Além dos animais domésticos, os principais desencadeantes das crises incluem infecções virais, poeira, mofo, fumaça de cigarro, poluição do ar e outras partículas inaladas. Carlos de Carvalho, professor da Faculdade de Medicina da USP (Universidade de São Paulo), chama a atenção para o crescimento do uso de cigarros eletrônicos entre adolescentes.
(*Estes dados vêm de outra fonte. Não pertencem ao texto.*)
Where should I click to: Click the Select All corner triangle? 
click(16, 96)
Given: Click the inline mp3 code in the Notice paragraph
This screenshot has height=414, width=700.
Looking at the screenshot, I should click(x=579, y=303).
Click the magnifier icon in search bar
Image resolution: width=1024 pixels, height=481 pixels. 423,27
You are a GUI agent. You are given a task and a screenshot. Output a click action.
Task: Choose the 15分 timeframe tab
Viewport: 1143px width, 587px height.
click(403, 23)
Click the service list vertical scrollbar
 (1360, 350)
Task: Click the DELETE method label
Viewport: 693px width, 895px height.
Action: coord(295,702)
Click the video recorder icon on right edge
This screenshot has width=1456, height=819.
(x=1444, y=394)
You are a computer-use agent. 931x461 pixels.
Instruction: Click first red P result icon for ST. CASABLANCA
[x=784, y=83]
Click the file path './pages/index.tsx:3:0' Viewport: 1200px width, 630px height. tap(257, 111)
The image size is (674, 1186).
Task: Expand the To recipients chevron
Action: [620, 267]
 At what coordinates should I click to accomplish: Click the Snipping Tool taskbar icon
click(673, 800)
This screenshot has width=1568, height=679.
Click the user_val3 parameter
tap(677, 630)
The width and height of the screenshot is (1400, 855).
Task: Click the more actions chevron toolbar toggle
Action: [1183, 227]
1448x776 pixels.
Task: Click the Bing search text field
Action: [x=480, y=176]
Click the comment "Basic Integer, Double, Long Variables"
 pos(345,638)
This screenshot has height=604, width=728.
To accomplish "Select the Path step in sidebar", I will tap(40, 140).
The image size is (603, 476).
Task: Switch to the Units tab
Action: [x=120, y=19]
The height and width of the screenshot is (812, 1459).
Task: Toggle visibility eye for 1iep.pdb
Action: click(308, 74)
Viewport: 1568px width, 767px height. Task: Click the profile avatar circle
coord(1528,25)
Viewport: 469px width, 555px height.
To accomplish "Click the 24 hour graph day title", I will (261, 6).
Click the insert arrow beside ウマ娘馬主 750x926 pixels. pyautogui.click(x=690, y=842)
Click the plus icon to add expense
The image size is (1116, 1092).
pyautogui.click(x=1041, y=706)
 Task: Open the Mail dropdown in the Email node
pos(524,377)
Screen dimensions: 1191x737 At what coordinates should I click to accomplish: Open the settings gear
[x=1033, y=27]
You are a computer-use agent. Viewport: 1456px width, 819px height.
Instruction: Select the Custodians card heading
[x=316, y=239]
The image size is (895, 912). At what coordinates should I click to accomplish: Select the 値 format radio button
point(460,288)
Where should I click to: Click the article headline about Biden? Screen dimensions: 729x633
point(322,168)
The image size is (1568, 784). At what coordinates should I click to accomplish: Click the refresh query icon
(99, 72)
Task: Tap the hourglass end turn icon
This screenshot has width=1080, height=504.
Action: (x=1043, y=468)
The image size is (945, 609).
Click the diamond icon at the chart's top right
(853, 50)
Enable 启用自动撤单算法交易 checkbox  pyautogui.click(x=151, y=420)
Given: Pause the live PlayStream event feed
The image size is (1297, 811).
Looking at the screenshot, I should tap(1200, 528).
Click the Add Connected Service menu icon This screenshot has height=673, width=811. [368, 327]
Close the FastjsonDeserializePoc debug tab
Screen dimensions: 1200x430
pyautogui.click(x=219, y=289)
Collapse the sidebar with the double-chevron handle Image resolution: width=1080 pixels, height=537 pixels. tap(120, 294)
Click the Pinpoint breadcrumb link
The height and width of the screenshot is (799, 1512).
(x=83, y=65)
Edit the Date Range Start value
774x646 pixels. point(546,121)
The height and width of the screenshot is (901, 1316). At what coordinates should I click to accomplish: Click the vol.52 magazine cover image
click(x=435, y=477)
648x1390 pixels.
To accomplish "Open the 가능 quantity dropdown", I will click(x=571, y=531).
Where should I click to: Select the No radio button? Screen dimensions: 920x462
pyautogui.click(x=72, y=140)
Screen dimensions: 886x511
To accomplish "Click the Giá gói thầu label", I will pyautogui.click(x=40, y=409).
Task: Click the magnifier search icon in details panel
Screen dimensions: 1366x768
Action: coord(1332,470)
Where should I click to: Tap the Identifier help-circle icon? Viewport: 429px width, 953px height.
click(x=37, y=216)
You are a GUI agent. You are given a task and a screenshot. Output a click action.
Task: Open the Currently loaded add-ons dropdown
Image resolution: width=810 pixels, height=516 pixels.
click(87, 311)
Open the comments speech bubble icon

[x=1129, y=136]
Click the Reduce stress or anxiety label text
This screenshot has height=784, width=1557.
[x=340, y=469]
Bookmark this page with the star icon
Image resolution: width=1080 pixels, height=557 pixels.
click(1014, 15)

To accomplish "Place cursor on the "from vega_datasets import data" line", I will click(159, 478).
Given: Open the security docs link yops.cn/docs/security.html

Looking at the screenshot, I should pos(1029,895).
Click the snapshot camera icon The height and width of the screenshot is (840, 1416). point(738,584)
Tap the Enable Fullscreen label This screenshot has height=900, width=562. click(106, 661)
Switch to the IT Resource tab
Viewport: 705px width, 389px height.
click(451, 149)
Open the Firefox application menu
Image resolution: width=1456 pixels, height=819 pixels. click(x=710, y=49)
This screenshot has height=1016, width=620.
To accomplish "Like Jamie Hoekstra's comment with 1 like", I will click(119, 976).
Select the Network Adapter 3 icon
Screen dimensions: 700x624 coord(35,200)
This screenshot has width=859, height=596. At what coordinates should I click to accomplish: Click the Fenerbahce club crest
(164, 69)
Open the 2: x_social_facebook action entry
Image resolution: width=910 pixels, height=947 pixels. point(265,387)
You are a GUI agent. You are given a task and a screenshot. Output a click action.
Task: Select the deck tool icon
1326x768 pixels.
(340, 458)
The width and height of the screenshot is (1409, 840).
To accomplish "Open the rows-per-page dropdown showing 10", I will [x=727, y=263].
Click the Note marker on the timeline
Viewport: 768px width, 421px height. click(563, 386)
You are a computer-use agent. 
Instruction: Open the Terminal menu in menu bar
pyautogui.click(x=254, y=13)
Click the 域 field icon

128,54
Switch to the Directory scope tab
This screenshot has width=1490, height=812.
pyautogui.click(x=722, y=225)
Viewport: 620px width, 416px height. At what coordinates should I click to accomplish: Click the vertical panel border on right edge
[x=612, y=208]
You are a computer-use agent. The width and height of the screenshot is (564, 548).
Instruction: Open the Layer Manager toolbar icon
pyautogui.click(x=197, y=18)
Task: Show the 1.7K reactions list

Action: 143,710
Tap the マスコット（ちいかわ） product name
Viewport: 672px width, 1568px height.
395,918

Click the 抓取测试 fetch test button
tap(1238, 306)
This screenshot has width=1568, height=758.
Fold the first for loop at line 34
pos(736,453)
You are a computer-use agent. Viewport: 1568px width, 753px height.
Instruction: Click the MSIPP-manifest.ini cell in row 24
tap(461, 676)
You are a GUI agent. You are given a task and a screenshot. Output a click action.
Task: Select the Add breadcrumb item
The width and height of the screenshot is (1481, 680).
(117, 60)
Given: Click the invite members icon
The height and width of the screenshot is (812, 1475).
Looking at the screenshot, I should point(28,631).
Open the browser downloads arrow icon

Além de favorecer a dependência de nicotina, os dispositivos liberam substâncias químicas inaladas que podem piorar a inflamação das vias respiratórias.

Um estudo publicado neste ano no Journal of Asthma and Allergy encontrou, por meio de uma revisão bibliográfica e meta-análise, a associação entre o fumo e o desenvolvimento e a exacerbação da asma em adolescentes. Os pesquisadores iranianos constataram que os vapes levaram a uma maior ocorrência de quadros da doença do que os cigarros tradicionais entre adolescentes.

Segundo a professora Laís Nicoliello, da UFMG (Universidade Federal de Minas Gerais), o primeiro passo para controlar a asma é o diagnóstico precoce. Tosse persistente, cansaço e limitação para atividades físicas não devem ser considerados normais em crianças e precisam ser investigados por um profissional de saúde.

No ano passado, a Global Initiative for Asthma (GINA 2025) passou a recomendar o diagnóstico de asma em crianças menores de 5 anos com base em critérios objetivos: episódios recorrentes de chiado, ou pelo menos um episódio de chiado acompanhado de sintomas compatíveis com a doença, como tosse durante atividades físicas, ao rir, ao chorar ou durante o sono; ausência de outras condições capazes de explicar o quadro; e melhora dos sintomas após o uso de medicação para asma.

Além do diagnóstico, o controle ambiental é parte fundamental do tratamento. Evitar a exposição à fumaça de cigarro, à poluição e a outros fatores desencadeantes ajuda a reduzir a frequência das crises.

Do ponto de vista medicamentoso, a terapia inalatória continua sendo a estratégia mais eficaz. Pacientes com episódios recorrentes geralmente precisam utilizar corticoides inalados diariamente para controlar a inflamação das vias aéreas, enquanto os broncodilatadores de curta ação, como o salbutamol, são indicados como medicação de resgate.

A médica também chama atenção para um estigma que ainda cerca o tratamento. Segundo ela, a chamada “bombinha” nem provoca dependência, nem acelera o coração quando utilizada de forma adequada. Pelo contrário, seu uso correto permite que crianças e adultos tenham qualidade de vida e pratiquem suas atividades normalmente.

Outro desafio é a adesão ao tratamento. Como muitos pacientes apresentam melhora dos sintomas, é comum que abandonem a medicação ou a utilizem de forma inadequada, aumentando o risco de novas crises.

Nicoliello ressalta ainda que os principais medicamentos para o controle da asma estão disponíveis gratuitamente pelo SUS (Sistema Único de Saúde), tanto nas unidades básicas de saúde quanto pelo programa Farmácia Popular.